Model	Test Accuracy	Train Accuracy
ResNet18	41.39%	67.55%
EfficientNet B0	48.86%	59.43%
ConvNet Tiny	58.77%	63.19%

I also tested several initial learning rates for the Resnet18 model to make sure that I had an accurate representation of what a last layer approach could do. I found that:

Learning Rate	Test Accuracy	Train Accuracy
0.1	53.04%	67.55%
0.01	52.81%	61.75%
0.001	41.67%	49.67%

Since the domain space of fish identification is pretty different from where these models are originally trained, I decided to try unfreezing more layers, which returned the following results.

Model	Test Accuracy	Train Accuracy
ResNet18	63.90%	94.51%
EfficientNet B0	60.39%	89.26%
ConvNet Tiny	70.86%	96.27%

I then tried a different learning rate scheduler.
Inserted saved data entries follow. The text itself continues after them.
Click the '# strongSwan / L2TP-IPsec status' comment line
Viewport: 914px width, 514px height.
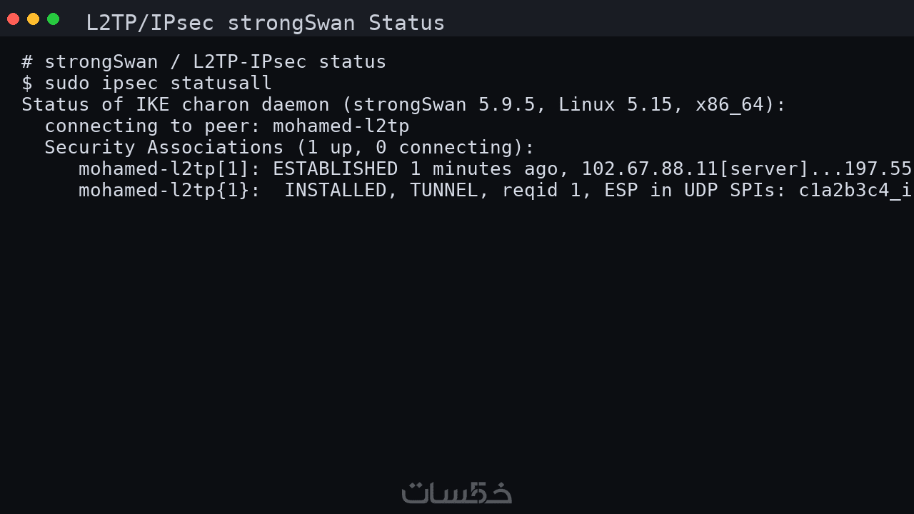pyautogui.click(x=204, y=62)
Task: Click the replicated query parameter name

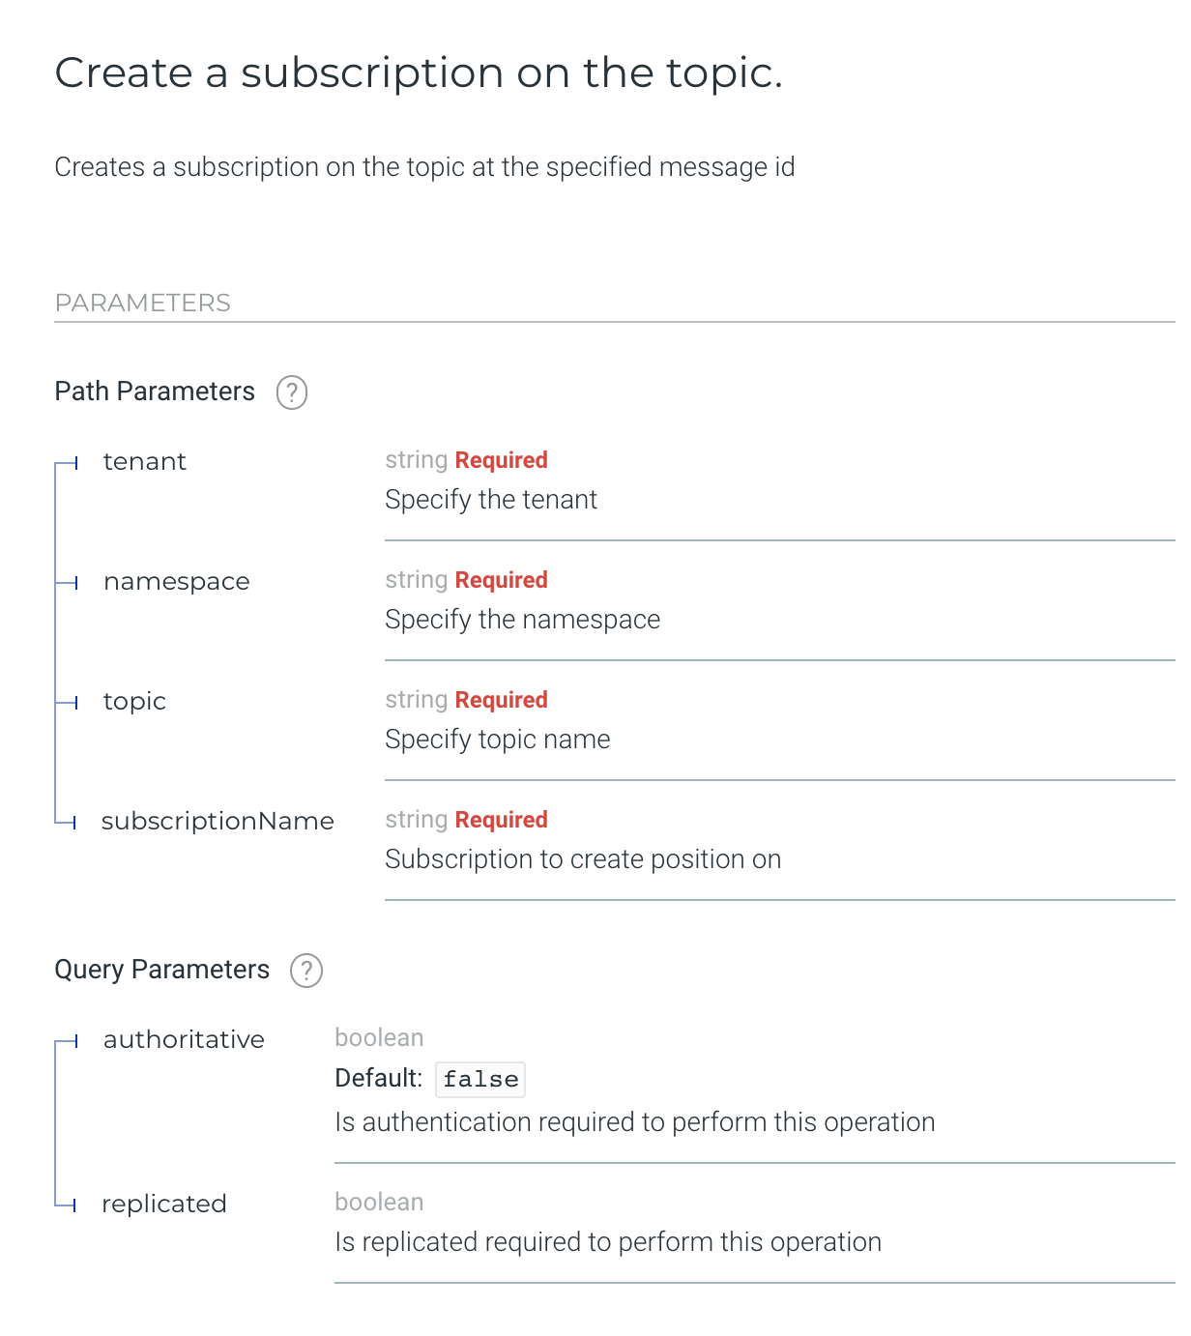Action: point(164,1205)
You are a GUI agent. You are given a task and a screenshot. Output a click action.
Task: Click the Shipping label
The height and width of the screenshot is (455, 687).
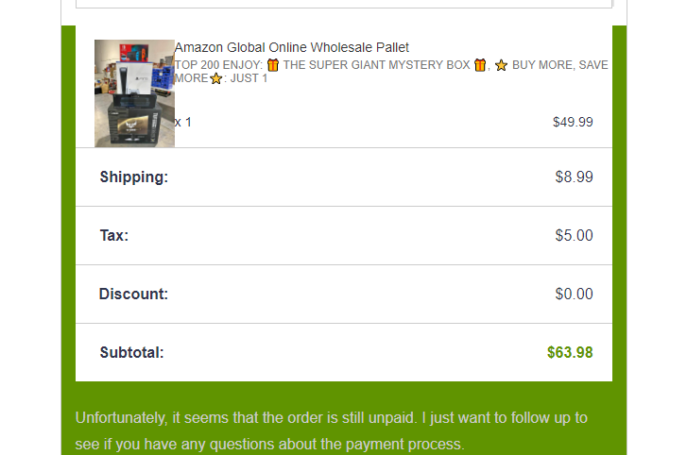pos(133,177)
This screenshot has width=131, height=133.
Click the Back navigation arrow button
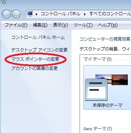tap(6, 14)
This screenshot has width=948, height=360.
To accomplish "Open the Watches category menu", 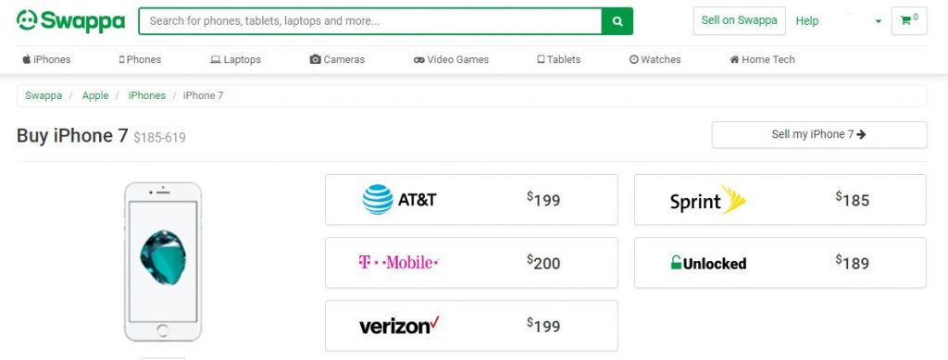I will [x=655, y=59].
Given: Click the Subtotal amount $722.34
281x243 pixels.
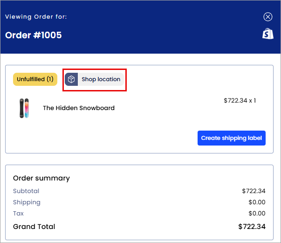Looking at the screenshot, I should (x=254, y=191).
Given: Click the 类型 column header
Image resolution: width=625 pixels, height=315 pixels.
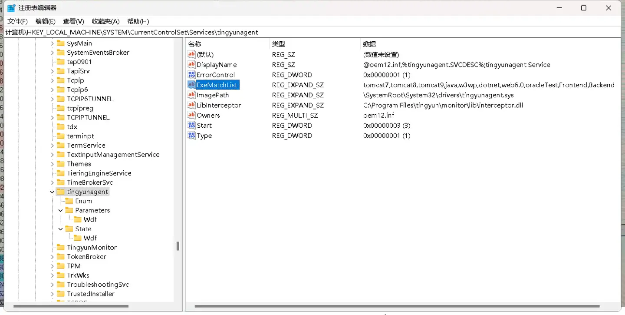Looking at the screenshot, I should [x=278, y=44].
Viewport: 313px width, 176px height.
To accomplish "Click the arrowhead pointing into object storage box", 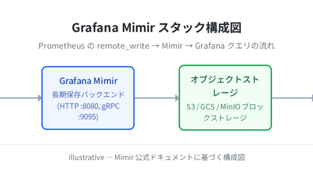I will coord(177,98).
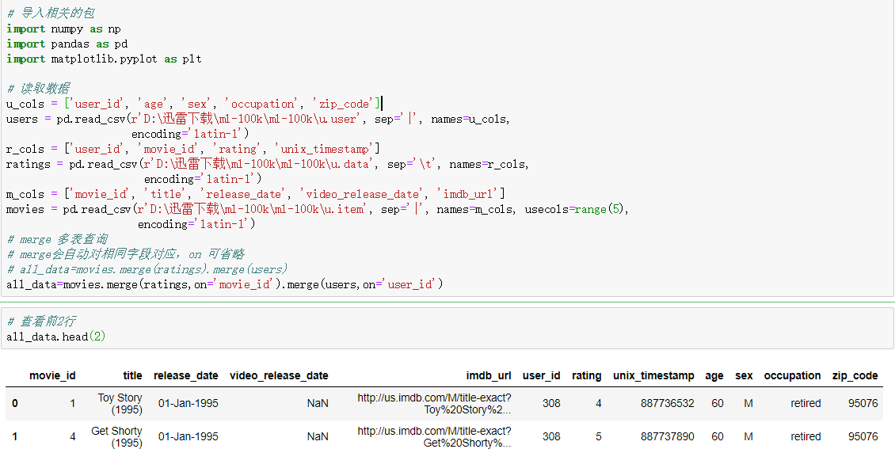This screenshot has height=468, width=895.
Task: Click the movie_id column header
Action: 52,376
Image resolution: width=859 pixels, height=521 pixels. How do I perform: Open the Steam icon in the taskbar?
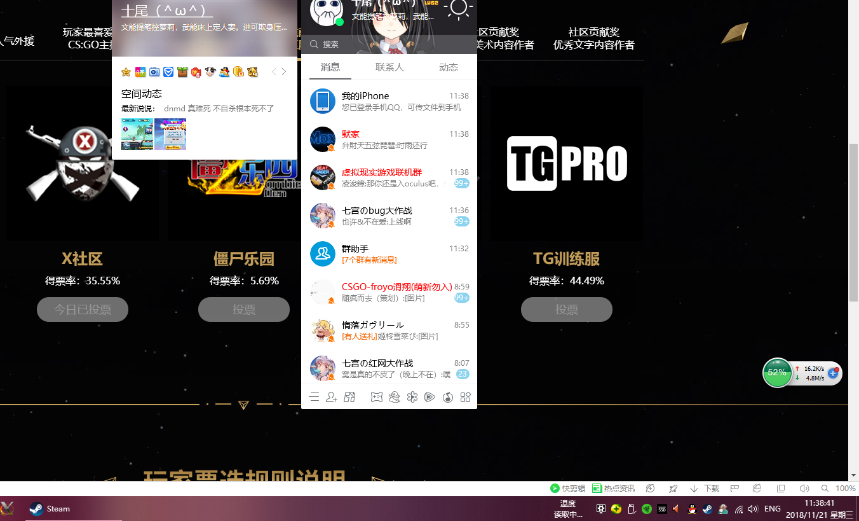pos(36,509)
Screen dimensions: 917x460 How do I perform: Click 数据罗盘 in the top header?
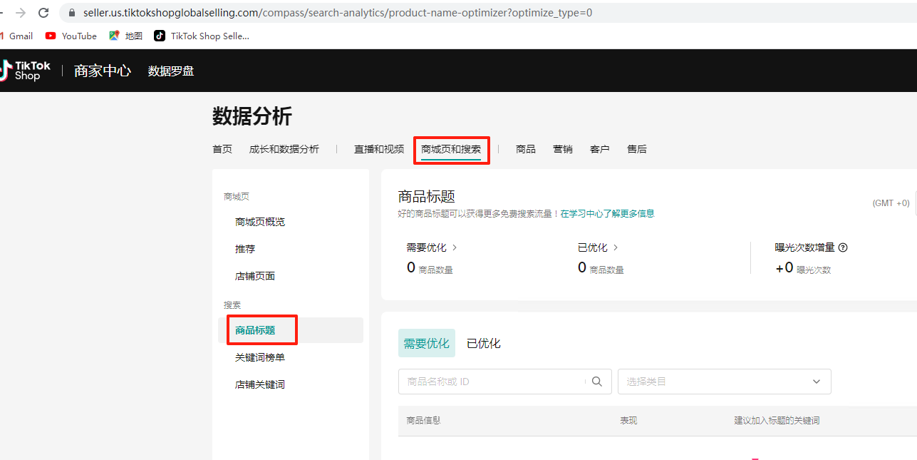click(171, 71)
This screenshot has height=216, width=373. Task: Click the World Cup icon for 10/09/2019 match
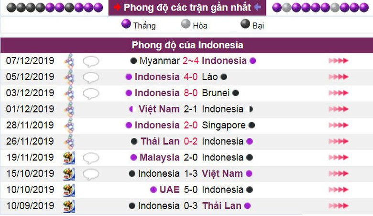click(x=69, y=206)
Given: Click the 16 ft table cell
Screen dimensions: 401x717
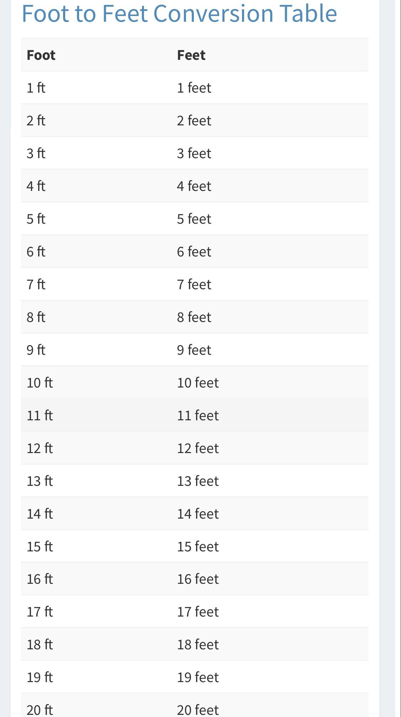Looking at the screenshot, I should tap(40, 579).
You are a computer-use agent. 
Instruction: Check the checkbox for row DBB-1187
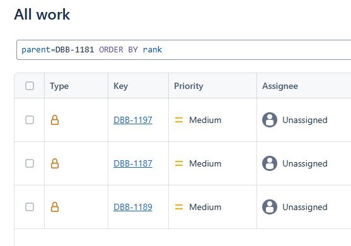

Instead of using a step decaying approach, I elected to use a decay on plateau approach (with respect to validation loss) without any frozen weights and got the following results.

Model	Test Accuracy	Train Accuracy
ResNet18	64.18%	98.36%
EfficientNet B0	65.68%	96.65%
ConvNet Tiny	68.86%	97.85%

As we can see from the above experiments, both partially unfreezing layers and the decay on plateau improved performance for convnet tiny, so I decided to try different variations of unfreezing with the Decay on Plateau scheduler.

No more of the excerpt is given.